Richard Dalton

Personal information
- Full name: Richard Neil Dalton
- Born: 11 August 1965 (age 61) Portsmouth, Hampshire, England
- Batting: Right-handed
- Bowling: Right-arm medium

Domestic team information
- 1997–1998: Minor Counties
- 1991–2001: Bedfordshire

Career statistics
| Competition | List A |
| Matches | 11 |
| Runs scored | 249 |
| Batting average | 22.63 |
| 100s/50s | 0/3 |
| Top score | 76 |
| Balls bowled | 400 |
| Wickets | 12 |
| Bowling average | 31.58 |
| 5 wickets in innings | 0 |
| 10 wickets in match | 0 |
| Best bowling | 3/28 |
| Catches/stumpings | 2/– |
- Source: Cricinfo, 29 May 2011

= Richard Dalton (cricketer) =

English cricketer

Richard Neil Dalton (born 11 August 1965) is a former English cricketer. Dalton was a right-handed batsman who bowled right-arm medium. He was born in Portsmouth, Hampshire.

Dalton made his debut for Bedfordshire in the 1991 Minor Counties Championship against Suffolk. He played Minor counties cricket for Bedfordshire from 1991 to 2001, which included 59 Minor Counties Championship matches and 26 MCCA Knockout Trophy matches. He made his List A debut for Bedfordshire against Warwickshire in the 1994 NatWest Trophy. He played 3 further List A matches for Bedfordshire, the last coming against the Somerset Cricket Board in the 1999 NatWest Trophy. As an all-rounder, Dalton scored 76 runs at a batting average of 19.00, with a high score of 56. With the ball, he took 6 wickets at a bowling average of 20.66, with best figures of 2/32.

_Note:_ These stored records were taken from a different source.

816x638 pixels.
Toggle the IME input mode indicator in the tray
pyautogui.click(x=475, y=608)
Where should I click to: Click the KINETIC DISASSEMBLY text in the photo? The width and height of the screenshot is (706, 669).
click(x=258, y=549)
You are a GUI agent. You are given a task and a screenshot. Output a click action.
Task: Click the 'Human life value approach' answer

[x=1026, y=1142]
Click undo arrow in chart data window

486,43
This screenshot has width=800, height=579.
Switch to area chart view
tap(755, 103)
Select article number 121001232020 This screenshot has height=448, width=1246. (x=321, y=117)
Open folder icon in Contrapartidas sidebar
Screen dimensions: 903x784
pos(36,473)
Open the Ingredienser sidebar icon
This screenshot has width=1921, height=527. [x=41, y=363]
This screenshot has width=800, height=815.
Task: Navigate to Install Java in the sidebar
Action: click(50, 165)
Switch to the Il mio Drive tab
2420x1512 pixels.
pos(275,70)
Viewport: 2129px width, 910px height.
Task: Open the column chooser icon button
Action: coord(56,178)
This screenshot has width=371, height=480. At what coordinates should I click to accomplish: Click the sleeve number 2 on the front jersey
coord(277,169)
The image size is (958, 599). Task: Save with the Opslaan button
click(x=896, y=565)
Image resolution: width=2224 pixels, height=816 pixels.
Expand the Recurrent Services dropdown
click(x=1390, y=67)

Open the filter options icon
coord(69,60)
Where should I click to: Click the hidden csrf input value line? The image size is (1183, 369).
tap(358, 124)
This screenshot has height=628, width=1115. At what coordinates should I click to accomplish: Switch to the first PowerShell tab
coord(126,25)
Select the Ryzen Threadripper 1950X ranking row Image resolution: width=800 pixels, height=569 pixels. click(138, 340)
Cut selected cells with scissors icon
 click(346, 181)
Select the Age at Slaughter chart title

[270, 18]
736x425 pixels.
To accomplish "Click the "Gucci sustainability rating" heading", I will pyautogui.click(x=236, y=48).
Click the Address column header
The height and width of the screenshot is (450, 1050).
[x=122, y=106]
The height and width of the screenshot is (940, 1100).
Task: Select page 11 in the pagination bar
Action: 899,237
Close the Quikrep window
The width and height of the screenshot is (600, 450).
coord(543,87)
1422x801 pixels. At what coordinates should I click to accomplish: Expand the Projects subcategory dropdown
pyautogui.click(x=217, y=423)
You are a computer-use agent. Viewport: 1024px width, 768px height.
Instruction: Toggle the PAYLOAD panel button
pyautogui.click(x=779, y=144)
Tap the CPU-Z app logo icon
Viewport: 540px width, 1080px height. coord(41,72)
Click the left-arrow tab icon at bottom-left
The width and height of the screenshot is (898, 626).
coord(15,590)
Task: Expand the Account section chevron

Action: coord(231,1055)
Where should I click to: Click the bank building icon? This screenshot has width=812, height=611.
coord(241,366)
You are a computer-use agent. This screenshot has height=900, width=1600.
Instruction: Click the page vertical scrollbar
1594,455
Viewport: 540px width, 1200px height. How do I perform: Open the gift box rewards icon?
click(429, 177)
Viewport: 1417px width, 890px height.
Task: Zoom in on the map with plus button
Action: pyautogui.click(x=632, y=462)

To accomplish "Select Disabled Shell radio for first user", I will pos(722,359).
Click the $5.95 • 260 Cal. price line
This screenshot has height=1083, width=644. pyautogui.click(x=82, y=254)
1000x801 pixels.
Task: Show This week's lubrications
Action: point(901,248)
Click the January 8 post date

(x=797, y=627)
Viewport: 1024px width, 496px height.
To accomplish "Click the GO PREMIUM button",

Playing for Bedfordshire allowed Dalton to play for the combined Minor Counties cricket team. He made his debut for the team in the 1997 Benson & Hedges Cup against Derbyshire. Dalton played 6 further List A matches for the team, the last coming against Nottinghamshire in the 1998 Benson & Hedges Cup. In his 7 matches for the team, he scored 173 runs at an average of 24.71, with a high score of 76. While with the ball, he took 6 wickets at an average of 42.50, with best figures of 3/28. Overall, Dalton played 11 List A matches, scoring 249 runs at an average of 22.63, and taking 12 wickets at an average of 31.58.